Travel rhythms
- Ivana Petersen
- 3 days ago
- 3 min read

Did you ever pause to think about time as something entirely non-linear, something foldable and fluid that shape-shifts depending on the reality we happen to be inhabiting? I have developed a quiet obsession with time and the impossible task of truly understanding it, not just in my logical mind, but as a physical sensation in my bones, often wondering if the realms of parallel universes and quantum physics hold secrets about time that make a mockery of our ticking clocks.
What I know for certain is that my own perception of time has profoundly fractured and changed, a shift I first noticed during a spring we took a three-month-long trip to Mauritius. That was the first time we truly stripped away our safety nets and slowed down to the heavy, unfamiliar pace of absolute stillness.
Stripped of chores, pressing deadlines, and well-worn rhythms, we had only ourselves and what felt like all the time in the world, but paradoxically, that time became a long stretch of nothingness so deeply uncomfortable that it forced us to question everything about our existence up to that point. In the heart of that discomfort, life suddenly transformed into a tangible, deeply textured feeling where we tasted every possibility of what our days could, should, and ought to be. We stopped moving and simply observed; we felt deeply, we asked unanswerable questions, and we realized the most precious gift we had been handed was simply the time to be.
Time there felt endless, stretched far beyond its natural edges until it threatened to snap, only to suddenly speed up and compress into a fragment of a second, leaving me experiencing a wholly new dimension and wondering if this was the wisdom of growing older or just the humbling realization of how little we actually comprehend. Since then, my perception of time has been constantly accelerating; I want desperately to hold onto the illusion that I am as young as I was yesterday, but watching my children rapidly grow and evolve violently confronts me with the undeniable, unstoppable passage of days.

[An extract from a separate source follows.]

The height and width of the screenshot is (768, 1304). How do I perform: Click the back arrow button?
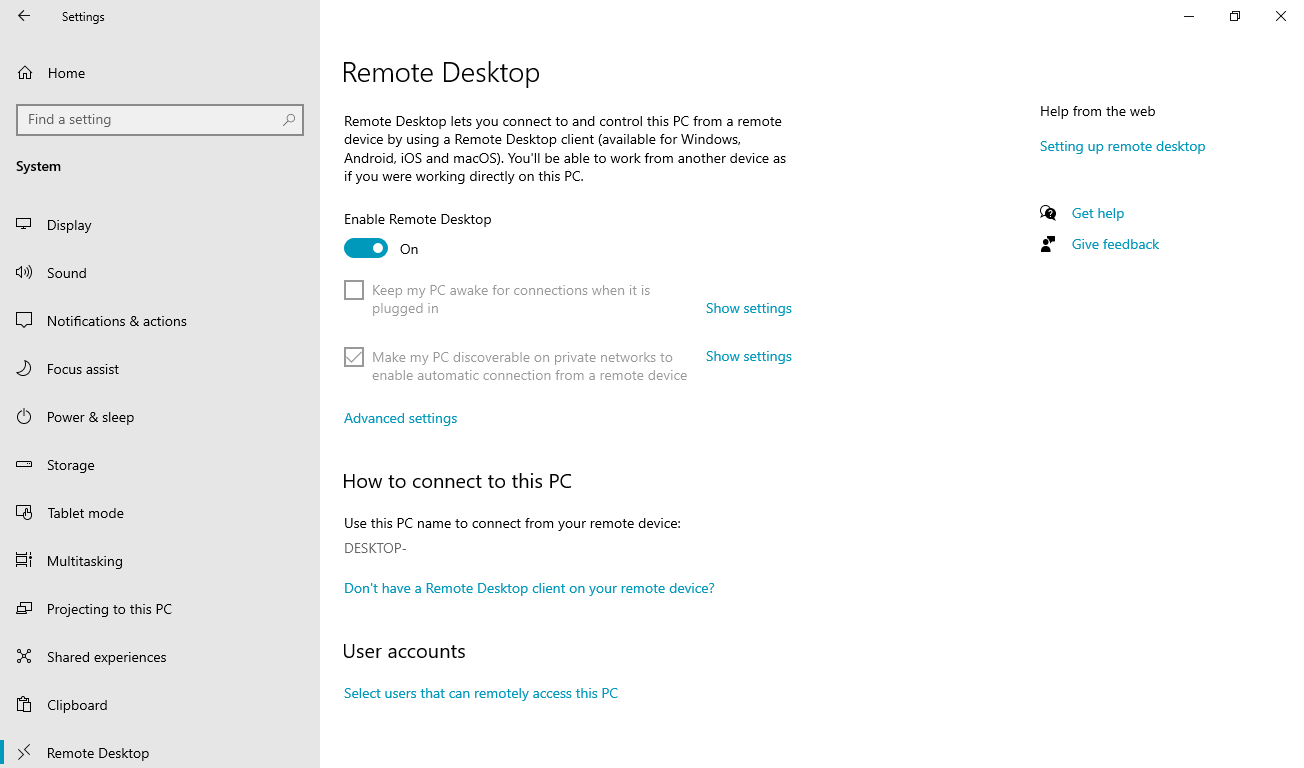pos(23,16)
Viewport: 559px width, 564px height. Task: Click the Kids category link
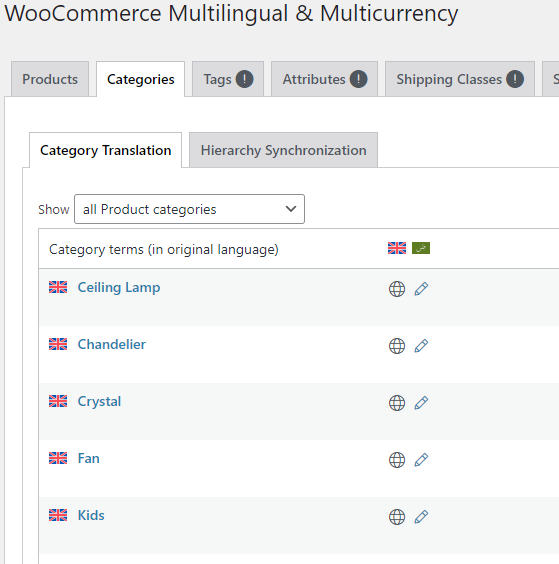tap(91, 515)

Then there is the strange elasticity of time in this traveling world, where the phenomenon of "slow travel" exists on a deeply personal spectrum—for some it means staying five days, for others a month, but for us, true slowness requires a much longer surrender. Traveling and moving with the Traveling Village for the second time in two years feels incredibly fast to my nervous system, operating on a rhythm of five weeks in one place followed by ten days of transition.
A couple of days ago, I realized with a sudden exhale of relief that I had finally found a rhythm of being right here in Hualien, and that I deeply loved it. It took me exactly three and a half weeks to carve out that well-known, everyday rhythm of living amidst the chaos—balancing sleep, the sudden jarring shake of earthquakes, workouts, grocery runs, the endless needs of my kids, community gatherings, precious alone time, laundry, and my anchoring yoga practice. There is an exhausting amount of life to figure out every single time we pack up our bags, and now, with only two weeks left here, I am staring down the barrel of another transition: a new country, a new space to learn, new ways to share and explore.
I despise transitions; they force time to speed up recklessly, leaving me breathless, unmoored, and stressed. I crave slowness even when that vacuum of empty time makes my head spin, because what I truly love is the art of figuring out the everyday, ordinary ways of simply existing in a new space. I don't need much, and it is that very little that I cherish the most.
We are constantly living out a brutal dichotomy: the act of traveling inherently speeds everything up, yet the only thing our souls are truly begging for is slowness. I am held captive in this tension, unable to envision any other way to live, so when people ask if we plan to stop traveling one day and finally plant roots at a single base, my outward answer is "I don't know," but deep in my marrow, I know that right now, I absolutely do not want to stop. I want the slow, deliberate pace of a quiet life, but I reject the stagnation of complete stillness.
As Albert Einstein once noted about the very nature of the universe, "The distinction between past, present, and future is only a stubbornly persistent illusion," a thought that perfectly mirrors my own questions about this journey.
So the ultimate question remains: how do I forge a sustainable balance of being, moving through the world while somehow coaxing time to walk gently beside me, rather than constantly racing against me?